DU PIN, dü pan’ (DUPIN), LOUIS ELLIES: French Roman Catholic priest and historian; b. at Paris June 17, 1657; d. there June 6, 1719. He was a scion of a noble Norman family, and received a thorough education, becoming a doctor of the Sorbonne in 1684. Two years later appeared the first volume of his chief work, the Bibliothèque universelle des auteurs ecclésiastiques, which brought its author into conflict with the clergy and especially with Bossuet on account of its rationalistic tone. Under the threat of a rigid censorship he retracted his views, but could not save his book from suppression by the Parliament of 1683. It was continued, however, under the new title Nouvelle bibliothèque universelle des auteurs ecclésiastiques, and in this form reached, with the supplements, sixty-one octavo volumes (original ed., 58 vols., Paris, 1686-1704; Eng. transl. by W. Wotton, 17 vols., London, 1693-1707). Involved in the controversy over the bull Unigenitus and accused of being a Jansenist and a signer of the “Case of Conscience,” he was banished to Chatellerault, and although he was permitted to return after a second retraction, he was not allowed to resume his activity as a teacher at the College de France. During the regency he corresponded with William Wake, the archbishop of Canterbury, on the union of the Anglican and Roman Catholic Churches, and all his papers were accordingly confiscated in Feb., 1719, at the order of Dubois.
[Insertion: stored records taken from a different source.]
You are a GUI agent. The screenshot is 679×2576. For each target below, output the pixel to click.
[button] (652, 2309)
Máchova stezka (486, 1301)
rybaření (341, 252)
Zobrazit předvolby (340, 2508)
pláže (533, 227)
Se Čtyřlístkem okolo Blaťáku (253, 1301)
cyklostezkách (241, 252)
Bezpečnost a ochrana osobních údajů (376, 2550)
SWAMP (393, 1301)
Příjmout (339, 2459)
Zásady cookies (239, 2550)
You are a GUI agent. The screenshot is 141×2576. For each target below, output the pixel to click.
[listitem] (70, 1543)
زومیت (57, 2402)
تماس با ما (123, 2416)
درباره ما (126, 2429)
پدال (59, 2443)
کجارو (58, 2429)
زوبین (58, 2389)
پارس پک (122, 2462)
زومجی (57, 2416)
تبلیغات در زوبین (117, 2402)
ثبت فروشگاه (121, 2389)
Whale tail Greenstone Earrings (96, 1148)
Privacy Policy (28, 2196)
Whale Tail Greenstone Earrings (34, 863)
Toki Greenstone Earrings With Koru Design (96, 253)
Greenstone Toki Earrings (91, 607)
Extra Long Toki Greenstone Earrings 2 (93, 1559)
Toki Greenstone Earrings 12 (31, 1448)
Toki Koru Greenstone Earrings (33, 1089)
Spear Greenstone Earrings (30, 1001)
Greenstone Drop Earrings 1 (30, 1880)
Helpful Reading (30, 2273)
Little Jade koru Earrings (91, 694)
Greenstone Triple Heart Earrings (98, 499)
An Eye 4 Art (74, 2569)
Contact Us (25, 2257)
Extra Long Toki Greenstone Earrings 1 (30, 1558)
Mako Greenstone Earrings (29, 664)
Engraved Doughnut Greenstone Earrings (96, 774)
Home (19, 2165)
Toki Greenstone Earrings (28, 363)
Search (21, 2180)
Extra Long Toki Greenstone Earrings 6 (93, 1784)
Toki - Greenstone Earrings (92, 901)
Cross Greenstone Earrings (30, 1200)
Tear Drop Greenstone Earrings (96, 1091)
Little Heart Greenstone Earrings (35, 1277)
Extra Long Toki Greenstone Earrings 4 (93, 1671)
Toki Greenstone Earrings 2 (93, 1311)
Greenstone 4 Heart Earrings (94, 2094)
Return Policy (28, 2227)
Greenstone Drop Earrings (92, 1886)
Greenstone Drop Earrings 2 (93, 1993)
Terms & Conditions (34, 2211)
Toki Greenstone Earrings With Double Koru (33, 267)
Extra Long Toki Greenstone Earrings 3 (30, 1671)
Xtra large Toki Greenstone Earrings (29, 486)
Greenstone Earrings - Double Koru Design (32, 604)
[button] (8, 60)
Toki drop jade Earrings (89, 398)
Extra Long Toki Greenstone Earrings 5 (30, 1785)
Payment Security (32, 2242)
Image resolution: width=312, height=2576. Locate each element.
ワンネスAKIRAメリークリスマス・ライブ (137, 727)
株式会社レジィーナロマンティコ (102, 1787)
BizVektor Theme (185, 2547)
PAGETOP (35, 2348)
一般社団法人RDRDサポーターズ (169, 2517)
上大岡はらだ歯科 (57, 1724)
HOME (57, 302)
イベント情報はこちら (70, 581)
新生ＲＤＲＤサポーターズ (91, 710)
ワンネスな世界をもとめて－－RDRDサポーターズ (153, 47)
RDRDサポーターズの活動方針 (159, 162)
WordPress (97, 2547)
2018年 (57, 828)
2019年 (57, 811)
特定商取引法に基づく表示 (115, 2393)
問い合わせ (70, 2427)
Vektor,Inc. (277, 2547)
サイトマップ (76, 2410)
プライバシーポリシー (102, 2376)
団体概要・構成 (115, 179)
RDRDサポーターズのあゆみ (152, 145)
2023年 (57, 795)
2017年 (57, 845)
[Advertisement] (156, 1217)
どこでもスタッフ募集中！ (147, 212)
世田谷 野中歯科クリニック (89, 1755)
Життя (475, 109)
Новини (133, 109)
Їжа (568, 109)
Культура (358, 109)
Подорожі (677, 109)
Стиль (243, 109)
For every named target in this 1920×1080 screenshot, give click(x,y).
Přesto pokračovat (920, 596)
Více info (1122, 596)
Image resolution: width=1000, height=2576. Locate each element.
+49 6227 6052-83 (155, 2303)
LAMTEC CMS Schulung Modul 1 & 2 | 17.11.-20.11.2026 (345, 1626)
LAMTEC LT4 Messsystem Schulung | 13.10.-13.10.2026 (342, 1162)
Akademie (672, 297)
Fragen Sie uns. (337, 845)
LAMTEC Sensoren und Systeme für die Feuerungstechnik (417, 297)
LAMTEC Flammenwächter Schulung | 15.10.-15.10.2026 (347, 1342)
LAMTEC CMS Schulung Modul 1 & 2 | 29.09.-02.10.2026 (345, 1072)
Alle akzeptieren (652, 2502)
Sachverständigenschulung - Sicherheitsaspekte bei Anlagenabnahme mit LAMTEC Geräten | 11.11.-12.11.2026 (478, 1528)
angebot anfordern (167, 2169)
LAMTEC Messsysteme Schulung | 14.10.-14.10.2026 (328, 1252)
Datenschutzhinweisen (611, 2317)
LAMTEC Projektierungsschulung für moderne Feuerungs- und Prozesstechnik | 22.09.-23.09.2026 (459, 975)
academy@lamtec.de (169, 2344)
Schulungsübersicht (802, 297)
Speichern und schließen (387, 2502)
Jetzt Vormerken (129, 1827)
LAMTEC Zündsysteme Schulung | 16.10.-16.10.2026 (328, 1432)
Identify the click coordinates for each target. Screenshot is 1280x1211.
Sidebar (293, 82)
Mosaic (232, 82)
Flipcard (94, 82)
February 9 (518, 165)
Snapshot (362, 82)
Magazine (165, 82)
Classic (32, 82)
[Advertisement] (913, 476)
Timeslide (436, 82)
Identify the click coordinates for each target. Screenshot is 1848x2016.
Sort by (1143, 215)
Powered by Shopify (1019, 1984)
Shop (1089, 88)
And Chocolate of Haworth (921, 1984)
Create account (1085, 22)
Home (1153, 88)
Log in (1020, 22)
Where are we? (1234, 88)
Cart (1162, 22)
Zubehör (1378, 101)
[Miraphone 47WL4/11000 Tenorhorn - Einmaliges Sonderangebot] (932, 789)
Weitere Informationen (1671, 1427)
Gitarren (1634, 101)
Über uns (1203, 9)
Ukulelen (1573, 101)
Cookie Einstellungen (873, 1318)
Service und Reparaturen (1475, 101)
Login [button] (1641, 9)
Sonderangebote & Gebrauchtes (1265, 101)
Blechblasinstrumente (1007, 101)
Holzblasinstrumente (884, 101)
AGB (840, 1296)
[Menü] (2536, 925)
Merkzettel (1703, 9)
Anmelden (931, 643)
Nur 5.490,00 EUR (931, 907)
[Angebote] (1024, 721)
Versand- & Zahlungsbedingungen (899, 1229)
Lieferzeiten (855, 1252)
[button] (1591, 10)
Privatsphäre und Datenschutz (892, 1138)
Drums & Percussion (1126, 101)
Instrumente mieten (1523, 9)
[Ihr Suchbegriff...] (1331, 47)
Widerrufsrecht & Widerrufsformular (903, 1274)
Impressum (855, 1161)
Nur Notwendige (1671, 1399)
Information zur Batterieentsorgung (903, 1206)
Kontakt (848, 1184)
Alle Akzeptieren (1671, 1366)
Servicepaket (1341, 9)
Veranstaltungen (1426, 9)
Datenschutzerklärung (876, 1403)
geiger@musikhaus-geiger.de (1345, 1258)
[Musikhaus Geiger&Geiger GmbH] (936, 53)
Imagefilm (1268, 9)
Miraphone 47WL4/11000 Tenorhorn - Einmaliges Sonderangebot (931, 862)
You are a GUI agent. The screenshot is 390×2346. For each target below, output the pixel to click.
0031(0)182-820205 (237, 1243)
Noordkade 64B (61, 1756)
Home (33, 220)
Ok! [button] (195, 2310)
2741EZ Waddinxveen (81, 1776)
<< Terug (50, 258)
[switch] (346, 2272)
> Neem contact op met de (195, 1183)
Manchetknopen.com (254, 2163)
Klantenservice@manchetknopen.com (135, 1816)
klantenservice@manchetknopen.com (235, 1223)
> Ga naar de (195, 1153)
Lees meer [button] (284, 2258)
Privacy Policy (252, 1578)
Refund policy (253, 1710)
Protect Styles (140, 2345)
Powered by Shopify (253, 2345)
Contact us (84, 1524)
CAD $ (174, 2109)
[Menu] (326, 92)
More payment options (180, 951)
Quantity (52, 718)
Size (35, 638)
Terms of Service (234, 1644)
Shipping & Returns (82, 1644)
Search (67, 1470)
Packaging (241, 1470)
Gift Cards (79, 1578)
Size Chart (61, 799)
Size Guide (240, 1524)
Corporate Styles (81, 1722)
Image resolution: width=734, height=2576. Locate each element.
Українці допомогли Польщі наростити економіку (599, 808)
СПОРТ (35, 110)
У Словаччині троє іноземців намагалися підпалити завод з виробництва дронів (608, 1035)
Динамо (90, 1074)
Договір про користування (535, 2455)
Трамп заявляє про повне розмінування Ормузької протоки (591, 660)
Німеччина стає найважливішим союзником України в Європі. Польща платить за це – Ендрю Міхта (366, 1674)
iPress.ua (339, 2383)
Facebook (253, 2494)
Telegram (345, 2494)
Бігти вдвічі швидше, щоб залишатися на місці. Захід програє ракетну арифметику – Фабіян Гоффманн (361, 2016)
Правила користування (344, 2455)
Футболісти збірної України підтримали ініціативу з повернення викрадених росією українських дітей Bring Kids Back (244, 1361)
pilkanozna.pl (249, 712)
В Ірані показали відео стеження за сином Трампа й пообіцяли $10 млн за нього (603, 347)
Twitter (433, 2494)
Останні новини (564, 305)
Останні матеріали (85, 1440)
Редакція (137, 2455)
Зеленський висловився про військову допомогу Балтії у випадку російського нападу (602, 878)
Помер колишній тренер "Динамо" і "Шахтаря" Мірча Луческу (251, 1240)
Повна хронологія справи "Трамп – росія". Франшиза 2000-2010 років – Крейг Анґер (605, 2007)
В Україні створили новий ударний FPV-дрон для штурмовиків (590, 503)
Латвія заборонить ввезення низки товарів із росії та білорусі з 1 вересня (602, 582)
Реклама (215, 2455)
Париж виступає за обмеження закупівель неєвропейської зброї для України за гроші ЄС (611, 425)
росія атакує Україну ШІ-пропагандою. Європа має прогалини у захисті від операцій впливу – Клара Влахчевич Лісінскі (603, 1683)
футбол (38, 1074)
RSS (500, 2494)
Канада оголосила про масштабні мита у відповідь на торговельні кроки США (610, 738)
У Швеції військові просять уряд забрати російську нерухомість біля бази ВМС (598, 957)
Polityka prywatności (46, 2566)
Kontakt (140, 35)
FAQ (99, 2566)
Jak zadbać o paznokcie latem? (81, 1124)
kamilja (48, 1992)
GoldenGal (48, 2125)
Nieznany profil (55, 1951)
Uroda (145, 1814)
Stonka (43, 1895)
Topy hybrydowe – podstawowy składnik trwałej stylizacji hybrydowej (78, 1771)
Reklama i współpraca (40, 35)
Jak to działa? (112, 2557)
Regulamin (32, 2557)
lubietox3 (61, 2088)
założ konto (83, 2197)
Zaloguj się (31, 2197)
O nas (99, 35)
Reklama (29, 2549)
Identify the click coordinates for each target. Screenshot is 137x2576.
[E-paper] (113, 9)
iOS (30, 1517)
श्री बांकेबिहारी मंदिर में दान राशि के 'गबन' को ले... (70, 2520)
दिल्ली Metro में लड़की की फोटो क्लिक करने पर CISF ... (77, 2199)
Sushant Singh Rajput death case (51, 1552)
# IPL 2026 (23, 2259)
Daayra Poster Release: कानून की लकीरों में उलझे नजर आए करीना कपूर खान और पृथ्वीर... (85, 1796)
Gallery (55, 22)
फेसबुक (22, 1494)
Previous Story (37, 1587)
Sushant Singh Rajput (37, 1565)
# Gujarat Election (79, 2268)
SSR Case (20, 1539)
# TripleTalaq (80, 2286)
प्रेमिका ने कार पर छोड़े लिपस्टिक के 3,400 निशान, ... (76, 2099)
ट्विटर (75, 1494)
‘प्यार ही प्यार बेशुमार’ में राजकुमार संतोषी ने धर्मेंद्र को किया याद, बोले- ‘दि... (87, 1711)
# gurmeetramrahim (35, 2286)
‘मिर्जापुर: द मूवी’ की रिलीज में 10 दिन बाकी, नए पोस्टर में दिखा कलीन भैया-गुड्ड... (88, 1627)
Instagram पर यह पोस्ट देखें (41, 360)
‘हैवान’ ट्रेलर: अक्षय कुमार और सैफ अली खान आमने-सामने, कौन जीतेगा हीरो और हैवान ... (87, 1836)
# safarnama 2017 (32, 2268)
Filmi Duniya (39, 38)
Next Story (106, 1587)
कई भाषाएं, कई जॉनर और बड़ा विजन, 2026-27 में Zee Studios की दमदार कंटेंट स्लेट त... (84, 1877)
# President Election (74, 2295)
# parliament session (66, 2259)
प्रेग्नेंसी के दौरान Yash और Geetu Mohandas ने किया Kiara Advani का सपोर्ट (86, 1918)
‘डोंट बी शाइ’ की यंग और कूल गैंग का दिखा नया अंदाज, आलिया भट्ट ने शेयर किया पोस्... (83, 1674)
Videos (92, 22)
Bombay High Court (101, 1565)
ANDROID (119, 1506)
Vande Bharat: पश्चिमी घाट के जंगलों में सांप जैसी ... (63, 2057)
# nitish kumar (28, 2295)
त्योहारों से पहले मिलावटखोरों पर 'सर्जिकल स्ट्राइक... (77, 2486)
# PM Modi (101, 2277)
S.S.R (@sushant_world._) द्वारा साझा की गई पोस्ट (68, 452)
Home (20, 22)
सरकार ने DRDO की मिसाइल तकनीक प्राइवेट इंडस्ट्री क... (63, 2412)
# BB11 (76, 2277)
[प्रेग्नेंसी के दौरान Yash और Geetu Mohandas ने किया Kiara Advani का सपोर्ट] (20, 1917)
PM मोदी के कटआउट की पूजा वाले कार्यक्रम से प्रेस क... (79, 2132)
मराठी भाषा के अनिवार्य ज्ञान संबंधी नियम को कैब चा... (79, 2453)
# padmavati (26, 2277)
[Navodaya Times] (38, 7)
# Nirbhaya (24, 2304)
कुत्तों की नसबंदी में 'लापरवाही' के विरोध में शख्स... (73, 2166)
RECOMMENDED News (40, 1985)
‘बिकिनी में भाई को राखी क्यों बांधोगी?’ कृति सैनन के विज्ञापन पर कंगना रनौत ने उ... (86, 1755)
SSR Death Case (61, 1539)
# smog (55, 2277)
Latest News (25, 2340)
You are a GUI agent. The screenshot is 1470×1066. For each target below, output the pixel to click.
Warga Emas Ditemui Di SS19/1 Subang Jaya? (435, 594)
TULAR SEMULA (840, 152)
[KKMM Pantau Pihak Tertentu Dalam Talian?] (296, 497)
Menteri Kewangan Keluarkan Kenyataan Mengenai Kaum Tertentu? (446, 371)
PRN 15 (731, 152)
He likewise took part in the attempt to unite the Greek and Roman Catholic Churches made when Peter the Great visited Paris in 1717.

 

As a Gallican canonist Du Pin wrote his De antiqua ecclesiæ disciplina dissertationes historicæ (Paris, 1686) and his Traité de la puissance ecclésiastique et temporelle (1707), the latter a detailed commentary on the four theses of the Gallican clergy. Among his numerous other works special mention may be made of the following: Dissertation préliminaire, ou prolégoménes sur la Bible (2 vols., 1699; Eng. transl., 2 vols., London, 1699-1700); Bibliothèque universelle des historiens (Amsterdam, 1708; Eng. transl., 2 vols., London, 1709); Histoire de l’église en abrégé (Paris, 1712; Eng. transl., 4 vols., London, 1715-16); Méthods pour étudier la théologie (1716; Eng. transl., London, 1720); and his editions of Optatus (Paris, 1700) and of the writings of Johann Gerson (1703). He wrote with extraordinary ease, skill, and taste, but was lacking in depth.

(C. PFENDER.)

 

BIBLIGRAPHY: Du Pin’s notes upon his life and writings are in the Nouvelle bibliothèque, xix. 176-253. Consult: Nicéron, Mémoires, ii. 25-28; L. G. Michaud, Biographie universelle, vol. xii., 45 vols., Paris, 1843-65.